# 书面任务
1/ 请原样抄写摘录中的一段：从含有“for (let i = startIndex;”的地方开始，到“set.add(nums[i])”之后结束。
2/ 根据摘录，全排列的回溯函数为什么不使用 startIndex？用一到三句话说明。

─── 所给摘录 ───

一、非递减子序列
每一层通过一个set去重
/**
* @param {number[]} nums
* @return {number[][]}
*/
var findSubsequences = function (nums) {
let result = []
let path = []
function backtracking(startIndex) {
if (path.length >= 2) {
result.push([...path])
}
let set = new Set()
for (let i = startIndex; i < nums.length; i++) {
if ((path.length > 0 && nums[i] < path[path.length - 1]) || set.has(nums[i])) {
continue
}
set.add(nums[i])
path.push(nums[i])
backtracking(i + 1)
path.pop()
}
}
backtracking(0)
return result
};
二、全排列
排列是有序的,所以不用startIndex
/**
* @param {number[]} nums
* @return {number[][]}
*/
var permute = function(nums) {
let result = []
let path = []
function backtracking() {
if(path.length === nums.length) {
result.push([...path])
return
}
for(let i = 0; i < nums.length;i++) {
if(!path.includes(nums[i])) {
path.push(nums[i])
backtracking()
path.pop()
}
}
}
backtracking()
return result
};
三、全排列2
used[i - 1] == true,说明同一树枝nums[i - 1]使用过
used[i - 1] == false,说明同一树层nums[i - 1]使用过
/**
* @param {number[]} nums
* @return {number[][]}
*/
var permuteUnique = function (nums) {
let result = []
let path = []
function backtracking(used = {}) {
if (path.length === nums.length) {
result.push([...path])
return
}
for (let i = 0; i < nums.length; i++) {
if (i > 0 && nums[i] === nums[i - 1] && !used[i-1]) {
continue
}
if (!used[i]) {
used[i] = true
path.push(nums[i])
backtracking(used)
path.pop()
used[i] = false
}
}
}
nums.sort((x, y) => x - y)
backtracking()
return result
};

─── 原始资料 ───

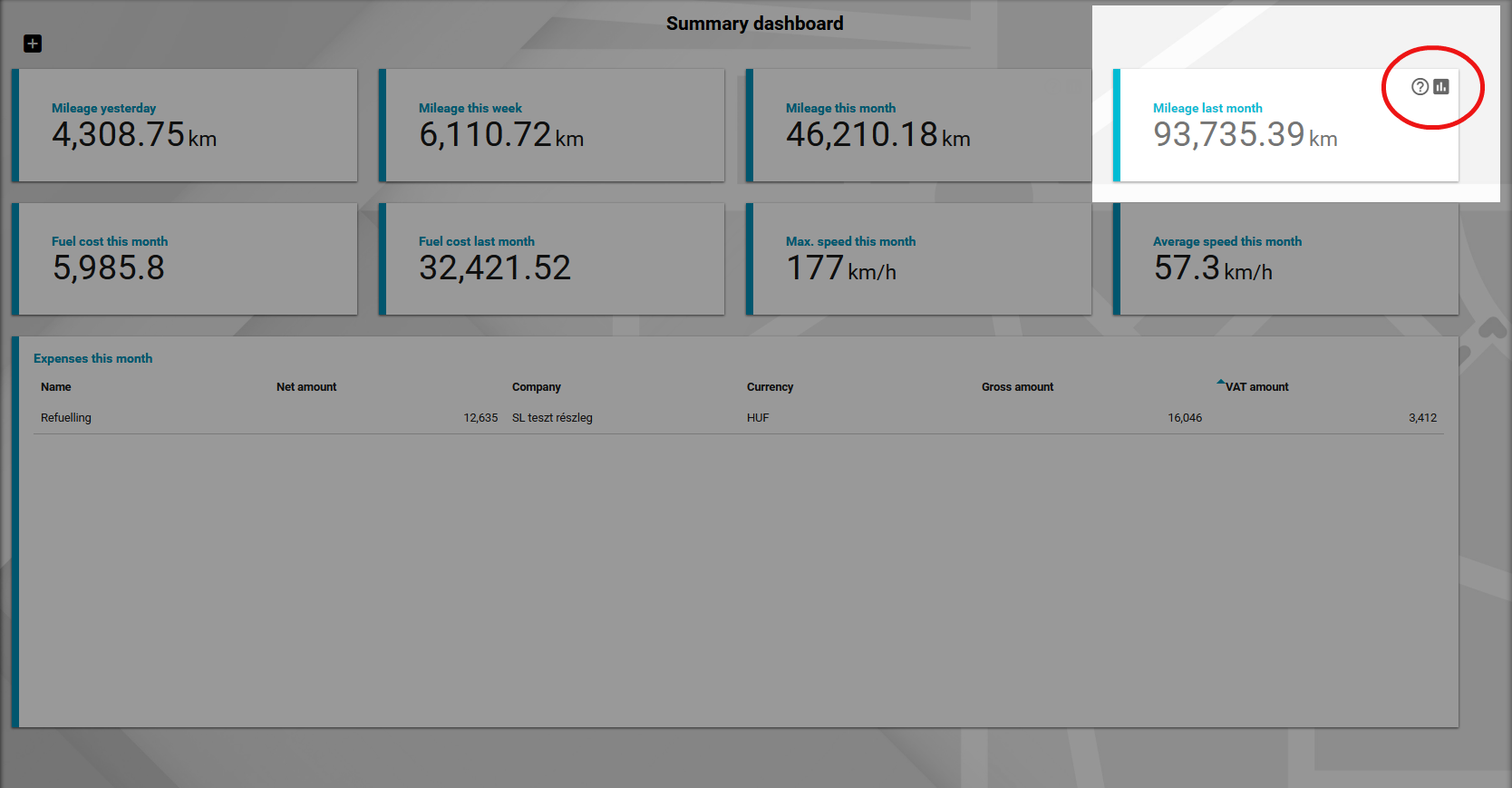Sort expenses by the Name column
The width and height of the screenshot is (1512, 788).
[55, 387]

───

# 各题答案
1/
for (let i = startIndex; i < nums.length; i++) {
if ((path.length > 0 && nums[i] < path[path.length - 1]) || set.has(nums[i])) {
continue
}
set.add(nums[i])

2/ 因为排列是有序的，所以不需要 startIndex。代码的每一层都从下标 0 开始遍历 nums，并用 path.includes 跳过已经在路径中的数。